◆ About this task:
An exact restatement is required. Cover only the lines of the records from the first through the line with "Mentions légales |", and skip pictures.

◆ Extracted material:

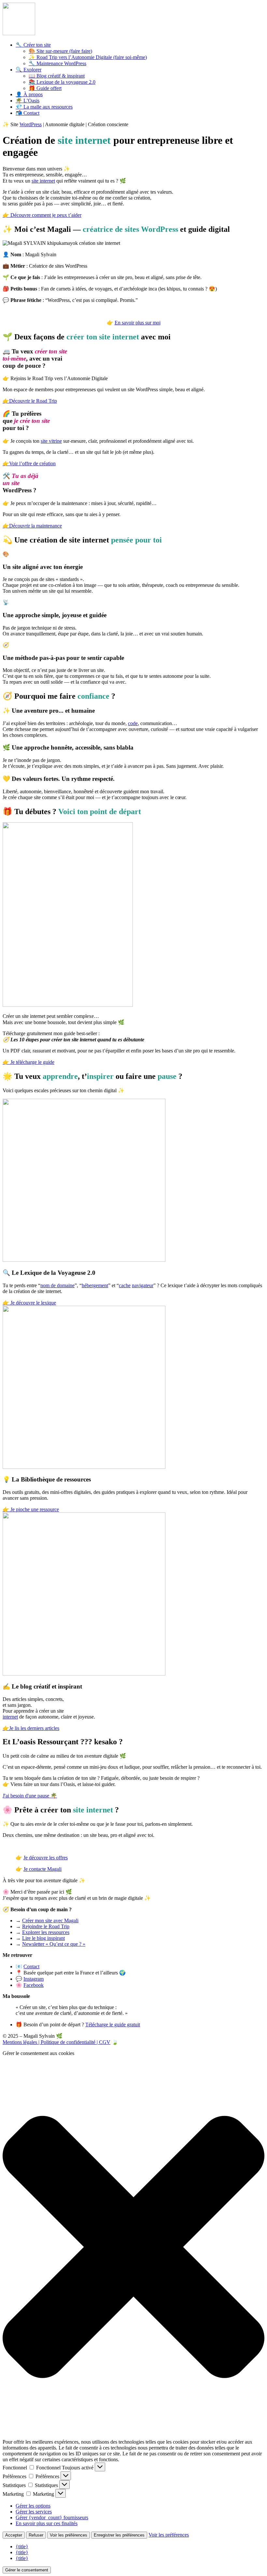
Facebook (33, 1985)
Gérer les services (34, 2511)
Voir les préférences (68, 2535)
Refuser (36, 2535)
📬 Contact (27, 113)
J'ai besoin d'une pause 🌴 (30, 1795)
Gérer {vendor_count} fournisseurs (52, 2517)
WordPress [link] (31, 124)
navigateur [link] (142, 1285)
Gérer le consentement (26, 2570)
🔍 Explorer (28, 69)
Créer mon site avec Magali (50, 1920)
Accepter (13, 2535)
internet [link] (10, 1717)
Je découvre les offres (45, 1857)
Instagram (33, 1979)
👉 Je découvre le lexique (29, 1302)
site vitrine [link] (51, 441)
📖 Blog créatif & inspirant (57, 76)
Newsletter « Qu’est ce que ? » (53, 1944)
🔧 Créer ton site (33, 45)
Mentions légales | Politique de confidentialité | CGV (56, 2042)
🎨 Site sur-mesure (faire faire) (60, 51)
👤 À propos (29, 94)
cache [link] (125, 1285)
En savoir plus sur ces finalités (46, 2523)
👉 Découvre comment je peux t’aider (42, 215)
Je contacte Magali (42, 1869)
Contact (31, 1966)
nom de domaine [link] (57, 1285)
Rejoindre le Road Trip (45, 1926)
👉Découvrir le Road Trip (30, 401)
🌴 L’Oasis (27, 100)
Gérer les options (33, 2506)
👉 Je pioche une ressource (31, 1509)
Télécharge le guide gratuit (112, 2024)
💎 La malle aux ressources (44, 107)
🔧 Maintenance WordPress (57, 63)
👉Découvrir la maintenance (32, 526)
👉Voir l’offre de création (29, 463)
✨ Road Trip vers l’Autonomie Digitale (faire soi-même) (88, 57)
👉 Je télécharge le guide (28, 1062)
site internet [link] (43, 181)
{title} (22, 2546)
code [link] (133, 723)
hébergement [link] (95, 1285)
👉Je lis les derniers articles (31, 1728)
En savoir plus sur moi (138, 322)
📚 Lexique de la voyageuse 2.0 (62, 82)
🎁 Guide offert (45, 88)
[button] (133, 2247)
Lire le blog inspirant (43, 1938)
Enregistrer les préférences (119, 2535)
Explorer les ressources (45, 1932)
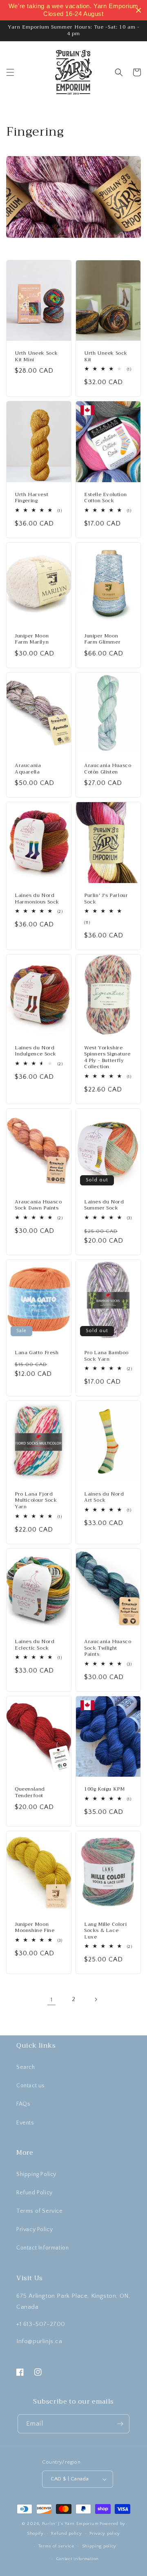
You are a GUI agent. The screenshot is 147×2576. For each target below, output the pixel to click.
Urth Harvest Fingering (31, 498)
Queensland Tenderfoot (30, 1792)
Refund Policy (34, 2192)
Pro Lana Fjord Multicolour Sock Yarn (36, 1500)
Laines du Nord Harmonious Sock (37, 898)
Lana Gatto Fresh (37, 1353)
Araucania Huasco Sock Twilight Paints (107, 1648)
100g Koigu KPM (104, 1789)
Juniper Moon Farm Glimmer (102, 639)
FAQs (23, 2104)
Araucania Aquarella (28, 769)
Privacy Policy (34, 2229)
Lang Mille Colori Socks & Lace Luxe (105, 1931)
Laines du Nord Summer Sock (104, 1205)
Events (25, 2123)
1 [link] (52, 1999)
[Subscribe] (120, 2423)
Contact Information (42, 2248)
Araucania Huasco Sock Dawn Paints (38, 1205)
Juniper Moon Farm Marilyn (32, 639)
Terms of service (56, 2546)
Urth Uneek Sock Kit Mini (36, 356)
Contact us (30, 2085)
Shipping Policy (36, 2174)
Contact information (77, 2558)
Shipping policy (99, 2546)
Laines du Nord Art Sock (104, 1497)
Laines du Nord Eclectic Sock (34, 1645)
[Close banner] (138, 10)
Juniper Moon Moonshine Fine (34, 1927)
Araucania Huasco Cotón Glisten (107, 769)
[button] (10, 72)
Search (25, 2067)
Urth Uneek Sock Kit (105, 356)
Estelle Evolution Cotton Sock (105, 498)
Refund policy (66, 2533)
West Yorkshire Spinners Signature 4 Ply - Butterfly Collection (107, 1057)
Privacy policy (104, 2533)
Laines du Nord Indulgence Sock (35, 1051)
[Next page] (96, 1999)
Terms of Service (39, 2211)
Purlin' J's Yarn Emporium (70, 2523)
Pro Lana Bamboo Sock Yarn (106, 1356)
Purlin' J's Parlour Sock (106, 898)
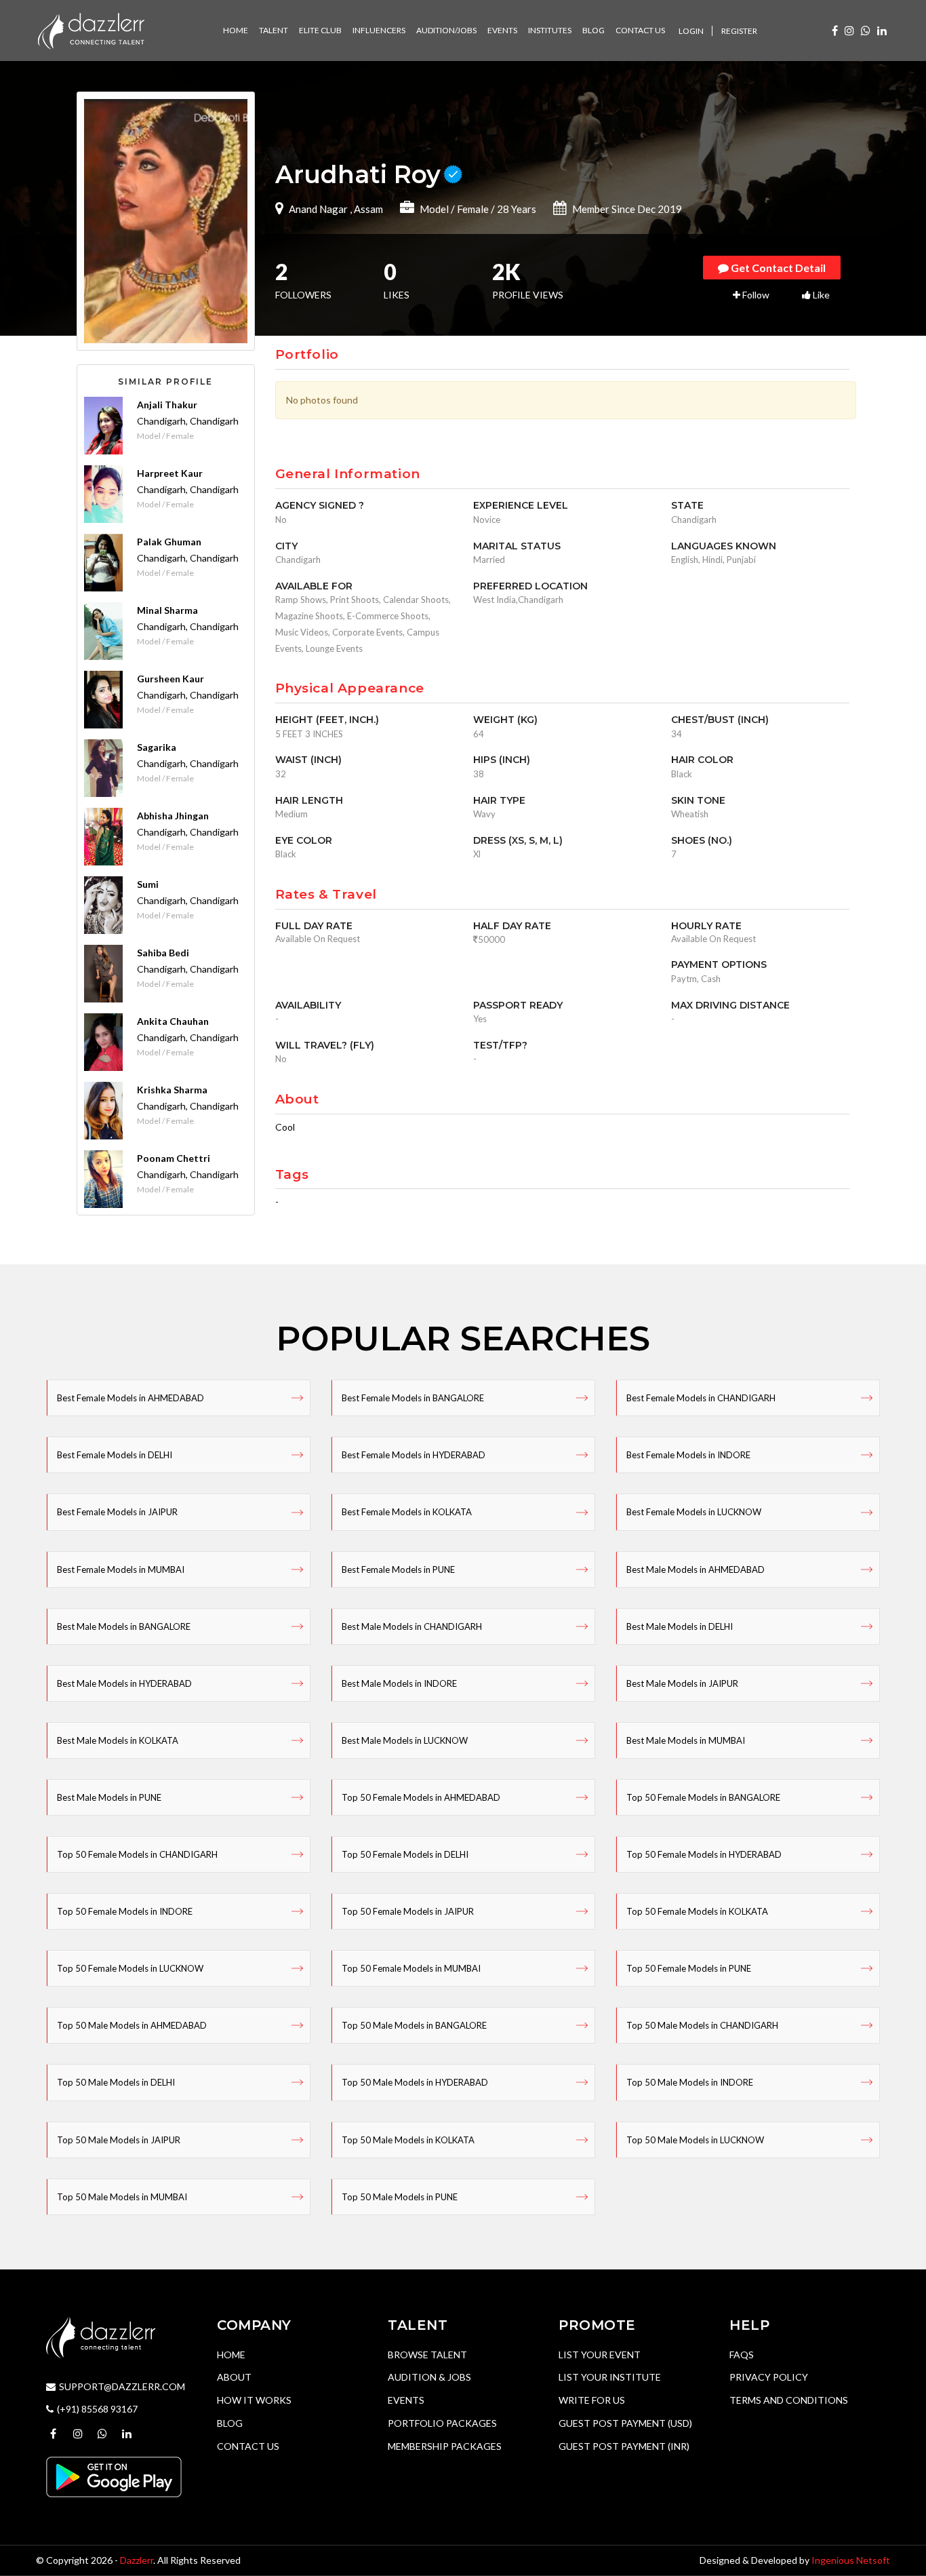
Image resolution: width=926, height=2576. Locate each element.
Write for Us (592, 2400)
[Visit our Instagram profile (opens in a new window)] (849, 30)
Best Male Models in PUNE (109, 1797)
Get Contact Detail (777, 267)
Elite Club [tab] (320, 30)
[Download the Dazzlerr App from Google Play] (114, 2476)
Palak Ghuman (169, 541)
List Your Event (600, 2354)
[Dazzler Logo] (91, 29)
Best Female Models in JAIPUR (117, 1511)
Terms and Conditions (788, 2400)
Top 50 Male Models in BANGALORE (414, 2025)
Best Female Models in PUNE (398, 1569)
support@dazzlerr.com (122, 2386)
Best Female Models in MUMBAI (120, 1569)
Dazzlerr (136, 2560)
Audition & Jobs (429, 2377)
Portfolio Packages (442, 2423)
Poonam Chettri (173, 1158)
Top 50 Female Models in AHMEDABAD (421, 1797)
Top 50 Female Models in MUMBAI (411, 1968)
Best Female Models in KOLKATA (407, 1511)
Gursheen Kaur (170, 678)
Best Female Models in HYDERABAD (413, 1454)
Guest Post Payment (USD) (625, 2423)
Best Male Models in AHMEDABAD (695, 1569)
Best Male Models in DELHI (679, 1626)
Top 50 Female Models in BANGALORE (703, 1797)
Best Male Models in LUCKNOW (405, 1740)
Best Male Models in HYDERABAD (124, 1683)
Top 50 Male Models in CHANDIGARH (702, 2025)
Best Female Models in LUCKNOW (693, 1511)
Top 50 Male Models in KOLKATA (408, 2139)
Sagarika (156, 747)
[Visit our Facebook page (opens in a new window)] (835, 30)
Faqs (741, 2354)
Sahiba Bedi (163, 952)
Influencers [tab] (379, 30)
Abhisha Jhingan (173, 815)
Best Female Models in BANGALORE (413, 1397)
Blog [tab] (593, 30)
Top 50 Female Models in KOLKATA (697, 1911)
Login (691, 31)
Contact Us (248, 2446)
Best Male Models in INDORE (399, 1683)
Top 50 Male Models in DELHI (116, 2082)
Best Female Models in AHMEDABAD (130, 1397)
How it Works (254, 2400)
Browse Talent (427, 2354)
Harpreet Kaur (170, 473)
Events (406, 2400)
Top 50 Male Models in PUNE (400, 2196)
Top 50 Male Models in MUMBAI (122, 2196)
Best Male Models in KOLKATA (117, 1740)
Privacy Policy (768, 2377)
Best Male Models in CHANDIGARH (412, 1626)
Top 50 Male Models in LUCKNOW (695, 2139)
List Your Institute (610, 2377)
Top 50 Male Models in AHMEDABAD (132, 2025)
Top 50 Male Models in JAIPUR (118, 2139)
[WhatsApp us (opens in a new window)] (865, 30)
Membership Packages (445, 2446)
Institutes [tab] (549, 30)
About (234, 2377)
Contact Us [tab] (640, 30)
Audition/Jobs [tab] (446, 30)
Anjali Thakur (167, 404)
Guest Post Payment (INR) (624, 2446)
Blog (230, 2423)
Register (739, 31)
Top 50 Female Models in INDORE (125, 1911)
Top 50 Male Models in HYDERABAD (415, 2082)
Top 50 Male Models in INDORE (689, 2082)
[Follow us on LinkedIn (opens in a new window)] (882, 30)
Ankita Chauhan (173, 1021)
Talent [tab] (273, 30)
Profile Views (527, 282)
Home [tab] (235, 30)
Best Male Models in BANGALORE (123, 1626)
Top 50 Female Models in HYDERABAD (704, 1854)
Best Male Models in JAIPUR (682, 1683)
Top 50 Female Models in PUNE (688, 1968)
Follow (754, 294)
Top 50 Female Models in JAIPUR (408, 1911)
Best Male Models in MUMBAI (685, 1740)
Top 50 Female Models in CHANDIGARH (137, 1854)
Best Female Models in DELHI (114, 1454)
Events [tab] (502, 30)
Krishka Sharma (172, 1089)
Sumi (148, 884)
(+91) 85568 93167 (97, 2409)
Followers (303, 282)
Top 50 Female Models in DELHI (405, 1854)
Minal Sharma (167, 610)
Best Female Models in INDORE (688, 1454)
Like (820, 294)
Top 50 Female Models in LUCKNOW (130, 1968)
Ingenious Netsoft (850, 2560)
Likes (396, 282)
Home (231, 2354)
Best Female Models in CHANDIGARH (701, 1397)
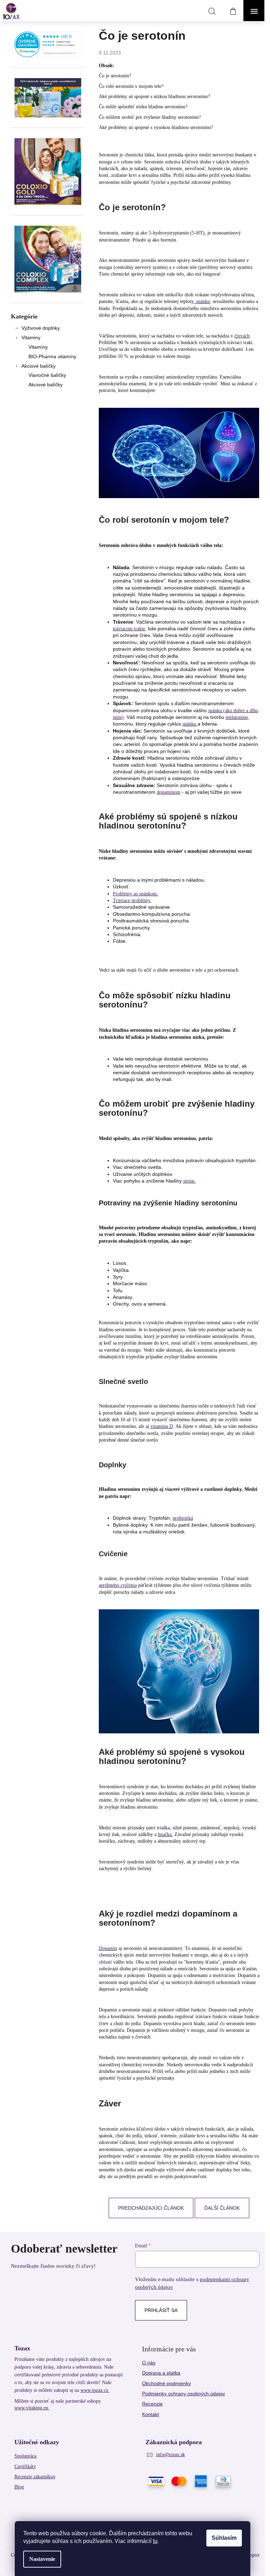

◆ Worked solution:
Facebook (33, 1985)
Gérer les services (34, 2511)
Voir les préférences (68, 2535)
Refuser (36, 2535)
📬 Contact (27, 113)
J'ai besoin d'une pause 🌴 (30, 1795)
Gérer {vendor_count} fournisseurs (52, 2517)
WordPress [link] (31, 124)
navigateur [link] (142, 1285)
Gérer le consentement (26, 2570)
🔍 Explorer (28, 69)
Créer mon site avec Magali (50, 1920)
Accepter (13, 2535)
internet [link] (10, 1717)
Je découvre les offres (45, 1857)
Instagram (33, 1979)
👉 Je découvre le lexique (29, 1302)
site vitrine [link] (51, 441)
📖 Blog créatif & inspirant (57, 76)
Newsletter « Qu’est ce que ? » (53, 1944)
🔧 Créer ton site (33, 45)
Mentions légales | Politique de confidentialité | CGV (56, 2042)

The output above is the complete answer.